If anyone is in search of C# editor/IDE Novell just released MonoDevelop that works natively for Mac OS X.
http://blog.sublimeintervention.com/archive/2008/Feb-05.html
If anyone is in search of C# editor/IDE Novell just released MonoDevelop that works natively for Mac OS X.
http://blog.sublimeintervention.com/archive/2008/Feb-05.html
thanks!
Here is a blog post from Miguel de Icaza (the leader of the Mono Project) talking about Monodevelop for the Mac… he specifically mentions Unity!
Would it not make more sense to extend on XCode to support C#?
I have spoken with Apple several times about that, and although they don’t NOT want to do it, they are not in a hurry to expose the hooks we need either.
So yeah “definately maybe someday”
I’m running MonoDevelop right now, and it’s unstable as… well… think melting Jelly. But we DO have a great relationship with Novell and they want to “officially support” MonoDevelop on Mac so in theory there is progress there.
Yea I got the windows vibe when starting up mono develop and quickly shut it down again.
Once you taste XCode, is there any other progamming IDE you’d use?
PS. Finally got around to chapter 3 in Kochan’s book on Objective-C and now actually understand the concept of class, instance and method.

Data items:
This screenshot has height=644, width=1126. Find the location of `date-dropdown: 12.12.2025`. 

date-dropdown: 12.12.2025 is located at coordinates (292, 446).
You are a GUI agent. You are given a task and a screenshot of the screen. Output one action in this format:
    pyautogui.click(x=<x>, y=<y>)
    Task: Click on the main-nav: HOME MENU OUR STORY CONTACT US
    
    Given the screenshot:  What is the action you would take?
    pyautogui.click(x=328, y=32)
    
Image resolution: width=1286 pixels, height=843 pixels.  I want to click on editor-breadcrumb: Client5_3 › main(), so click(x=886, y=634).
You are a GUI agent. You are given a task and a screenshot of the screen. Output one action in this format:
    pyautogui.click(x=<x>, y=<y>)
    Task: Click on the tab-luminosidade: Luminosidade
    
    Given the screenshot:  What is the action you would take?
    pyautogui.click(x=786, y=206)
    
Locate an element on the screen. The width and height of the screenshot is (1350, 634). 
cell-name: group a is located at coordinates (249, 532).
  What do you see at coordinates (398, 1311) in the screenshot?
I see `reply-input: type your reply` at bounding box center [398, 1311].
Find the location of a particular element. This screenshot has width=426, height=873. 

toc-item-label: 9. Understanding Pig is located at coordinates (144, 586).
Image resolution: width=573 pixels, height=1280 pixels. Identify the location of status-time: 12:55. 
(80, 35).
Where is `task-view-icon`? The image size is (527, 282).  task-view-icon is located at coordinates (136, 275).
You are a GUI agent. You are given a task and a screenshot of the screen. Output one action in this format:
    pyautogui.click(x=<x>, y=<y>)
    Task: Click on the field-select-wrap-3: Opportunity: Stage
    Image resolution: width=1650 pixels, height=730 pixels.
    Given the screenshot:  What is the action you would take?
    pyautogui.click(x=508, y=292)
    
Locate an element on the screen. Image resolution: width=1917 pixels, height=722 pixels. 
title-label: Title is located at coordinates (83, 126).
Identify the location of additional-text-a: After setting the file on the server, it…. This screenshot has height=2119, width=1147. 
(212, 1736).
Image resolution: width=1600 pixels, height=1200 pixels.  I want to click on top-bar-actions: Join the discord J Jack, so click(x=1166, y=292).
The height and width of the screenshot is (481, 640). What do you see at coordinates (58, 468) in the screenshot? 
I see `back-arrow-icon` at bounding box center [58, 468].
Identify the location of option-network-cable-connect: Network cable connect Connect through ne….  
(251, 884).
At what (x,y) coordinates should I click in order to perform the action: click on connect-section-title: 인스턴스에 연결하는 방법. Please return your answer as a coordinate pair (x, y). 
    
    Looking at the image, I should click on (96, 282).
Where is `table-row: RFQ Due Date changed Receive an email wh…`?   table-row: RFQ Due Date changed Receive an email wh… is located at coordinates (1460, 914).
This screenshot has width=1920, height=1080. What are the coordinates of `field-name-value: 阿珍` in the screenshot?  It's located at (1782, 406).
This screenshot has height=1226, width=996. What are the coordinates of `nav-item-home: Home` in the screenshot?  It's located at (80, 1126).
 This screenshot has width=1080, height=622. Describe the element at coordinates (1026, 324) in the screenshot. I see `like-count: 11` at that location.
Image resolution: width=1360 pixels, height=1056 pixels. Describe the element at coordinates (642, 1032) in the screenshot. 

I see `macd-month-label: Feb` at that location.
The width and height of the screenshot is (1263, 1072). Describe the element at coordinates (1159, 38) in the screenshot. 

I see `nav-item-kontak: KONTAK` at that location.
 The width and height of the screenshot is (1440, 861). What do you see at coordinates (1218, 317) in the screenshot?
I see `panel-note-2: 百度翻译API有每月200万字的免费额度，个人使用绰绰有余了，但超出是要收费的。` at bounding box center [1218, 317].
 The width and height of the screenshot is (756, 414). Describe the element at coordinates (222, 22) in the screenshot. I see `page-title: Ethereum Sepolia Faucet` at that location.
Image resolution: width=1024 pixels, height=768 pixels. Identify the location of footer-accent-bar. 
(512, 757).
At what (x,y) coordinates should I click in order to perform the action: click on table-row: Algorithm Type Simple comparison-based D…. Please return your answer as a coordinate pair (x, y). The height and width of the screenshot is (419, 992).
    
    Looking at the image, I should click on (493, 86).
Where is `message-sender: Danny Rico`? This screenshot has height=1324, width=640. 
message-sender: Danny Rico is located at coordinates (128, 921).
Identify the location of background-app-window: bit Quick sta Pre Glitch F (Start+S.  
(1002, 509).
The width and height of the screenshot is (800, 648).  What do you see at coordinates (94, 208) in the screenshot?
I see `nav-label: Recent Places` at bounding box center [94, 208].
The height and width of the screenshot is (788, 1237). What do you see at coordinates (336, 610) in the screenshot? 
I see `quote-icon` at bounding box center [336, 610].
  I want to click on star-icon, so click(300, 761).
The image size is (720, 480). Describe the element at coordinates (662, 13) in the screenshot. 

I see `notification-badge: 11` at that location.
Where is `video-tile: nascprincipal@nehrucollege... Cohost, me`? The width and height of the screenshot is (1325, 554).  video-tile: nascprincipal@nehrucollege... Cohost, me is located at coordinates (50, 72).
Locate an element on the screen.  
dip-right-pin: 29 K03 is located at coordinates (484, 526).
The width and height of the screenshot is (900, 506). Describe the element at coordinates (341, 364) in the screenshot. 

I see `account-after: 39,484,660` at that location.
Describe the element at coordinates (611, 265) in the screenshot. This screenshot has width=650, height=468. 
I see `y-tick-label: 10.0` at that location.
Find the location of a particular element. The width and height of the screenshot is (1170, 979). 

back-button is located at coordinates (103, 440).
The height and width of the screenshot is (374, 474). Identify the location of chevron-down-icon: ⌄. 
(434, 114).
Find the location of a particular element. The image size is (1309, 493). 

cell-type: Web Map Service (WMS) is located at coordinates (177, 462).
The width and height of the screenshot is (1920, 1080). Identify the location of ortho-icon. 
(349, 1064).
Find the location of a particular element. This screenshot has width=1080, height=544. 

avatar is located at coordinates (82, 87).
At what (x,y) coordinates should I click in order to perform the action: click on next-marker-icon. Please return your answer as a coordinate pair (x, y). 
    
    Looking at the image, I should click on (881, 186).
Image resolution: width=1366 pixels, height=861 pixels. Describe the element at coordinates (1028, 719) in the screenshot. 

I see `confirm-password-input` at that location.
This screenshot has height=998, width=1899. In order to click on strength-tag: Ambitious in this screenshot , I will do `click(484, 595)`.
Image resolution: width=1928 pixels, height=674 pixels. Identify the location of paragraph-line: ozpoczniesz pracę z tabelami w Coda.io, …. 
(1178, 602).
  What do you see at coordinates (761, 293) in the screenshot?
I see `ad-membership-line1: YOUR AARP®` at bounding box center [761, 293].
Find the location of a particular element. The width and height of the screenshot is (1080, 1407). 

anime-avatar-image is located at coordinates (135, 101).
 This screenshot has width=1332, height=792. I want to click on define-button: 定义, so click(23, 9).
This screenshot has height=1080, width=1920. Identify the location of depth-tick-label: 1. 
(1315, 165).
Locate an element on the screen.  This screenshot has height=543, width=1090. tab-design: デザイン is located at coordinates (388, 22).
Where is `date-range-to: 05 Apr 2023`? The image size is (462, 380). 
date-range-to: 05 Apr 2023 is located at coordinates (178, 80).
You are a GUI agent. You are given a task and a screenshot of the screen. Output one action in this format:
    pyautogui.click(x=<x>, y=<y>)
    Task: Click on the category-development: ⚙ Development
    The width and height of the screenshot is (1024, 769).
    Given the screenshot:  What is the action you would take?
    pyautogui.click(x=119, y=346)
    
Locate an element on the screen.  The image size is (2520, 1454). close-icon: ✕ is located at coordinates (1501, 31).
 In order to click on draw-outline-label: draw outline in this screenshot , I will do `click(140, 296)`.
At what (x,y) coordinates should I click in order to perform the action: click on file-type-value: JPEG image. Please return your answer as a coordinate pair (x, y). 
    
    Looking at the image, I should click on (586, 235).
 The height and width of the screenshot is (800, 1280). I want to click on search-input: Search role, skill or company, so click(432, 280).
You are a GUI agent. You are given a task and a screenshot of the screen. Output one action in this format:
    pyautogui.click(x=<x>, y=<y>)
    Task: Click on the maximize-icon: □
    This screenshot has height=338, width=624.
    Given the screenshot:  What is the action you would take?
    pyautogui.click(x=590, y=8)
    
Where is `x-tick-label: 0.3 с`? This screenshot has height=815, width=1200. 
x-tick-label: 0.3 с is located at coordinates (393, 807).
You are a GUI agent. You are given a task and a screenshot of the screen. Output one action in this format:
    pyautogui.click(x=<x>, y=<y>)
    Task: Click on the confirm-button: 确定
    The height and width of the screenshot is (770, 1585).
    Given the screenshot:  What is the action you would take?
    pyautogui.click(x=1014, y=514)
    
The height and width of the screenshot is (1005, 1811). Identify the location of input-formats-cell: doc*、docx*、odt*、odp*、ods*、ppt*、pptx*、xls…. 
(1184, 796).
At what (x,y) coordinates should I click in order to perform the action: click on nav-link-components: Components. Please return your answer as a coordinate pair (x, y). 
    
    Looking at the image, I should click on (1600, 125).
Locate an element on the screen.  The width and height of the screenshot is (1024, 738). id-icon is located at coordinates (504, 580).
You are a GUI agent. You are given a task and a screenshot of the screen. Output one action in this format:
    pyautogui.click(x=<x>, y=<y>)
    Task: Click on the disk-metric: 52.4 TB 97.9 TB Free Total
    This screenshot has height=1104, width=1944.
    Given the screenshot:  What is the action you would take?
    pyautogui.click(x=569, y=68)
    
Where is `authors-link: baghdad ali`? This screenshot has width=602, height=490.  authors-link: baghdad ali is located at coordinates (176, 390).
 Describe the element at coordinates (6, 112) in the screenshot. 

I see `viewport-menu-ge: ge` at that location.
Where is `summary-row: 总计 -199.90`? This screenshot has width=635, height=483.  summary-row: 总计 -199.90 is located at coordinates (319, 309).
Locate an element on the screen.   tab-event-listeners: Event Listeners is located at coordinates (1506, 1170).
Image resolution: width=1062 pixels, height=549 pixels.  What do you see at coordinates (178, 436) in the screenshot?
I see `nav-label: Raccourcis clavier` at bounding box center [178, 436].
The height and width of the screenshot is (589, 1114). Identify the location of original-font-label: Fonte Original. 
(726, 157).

(CHECK YOUR UNDERSTANDING)
a: In the MonoDevelop discussion thread, who is named as the leader of the Mono Project?
b: Write out everything in the MonoDevelop discussion thread from "I’m running MonoDevelop" down to "is progress there.", without changing a word.
c: Take the MonoDevelop discussion thread further, picking up after its final post.

(WRITTEN RESPONSES)
a: Miguel de Icaza

b:
I’m running MonoDevelop right now, and it’s unstable as… well… think melting Jelly. But we DO have a great relationship with Novell and they want to “officially support” MonoDevelop on Mac so in theory there is progress there.

c:
I cant get the MonoDevelop app to launch. It bounces a few times then stops. I installed the whole package of course. Maybe it just needs a restart. I’ll try that later.
I have been using Monodevelop with no problems.
Oh yeah… ever heard of Visual Studio? It, like, has an actual debugger… :roll:
A restart didn’t help. No idea what’s wrong with it.
Yeah, Xcode is kind of a terrible IDE. Code::Blocks and supposedly Visual Studio is way better.
Visual Studio pwns XCode at just about every level last I knew.
Seems there have been improvements lately, but I haven’t had a chance to really test it all out yet.
Thanks for the tip bronxbomber, I tried out Code::Blocks today. This is exactly what I needed for class.
Apple always had a “real men do it the hard way” attitude to software development (MPW was basically UNIX without pre-emptive multitasking or memory protection, and was so horrible a lot of people in Apple avoided using it). NeXT was better, but their toolkit was freakin’ amazing in 1987, not so much today.
To an extent, Apple (I think) deliberately creates a high bar for would-be developers to “keep the riff raff out”. “If you want to write apps for our platform you must be THIS masochistic*.” It’s a short-sighted view (especially for Enterprise customers weaned on Visual Basic), but there you have it. At least with the iPhone SDK there’s more reason to bother learning XCode and Objective-C.
yes that looks promising… looking forward to how it progresses.
Cheers.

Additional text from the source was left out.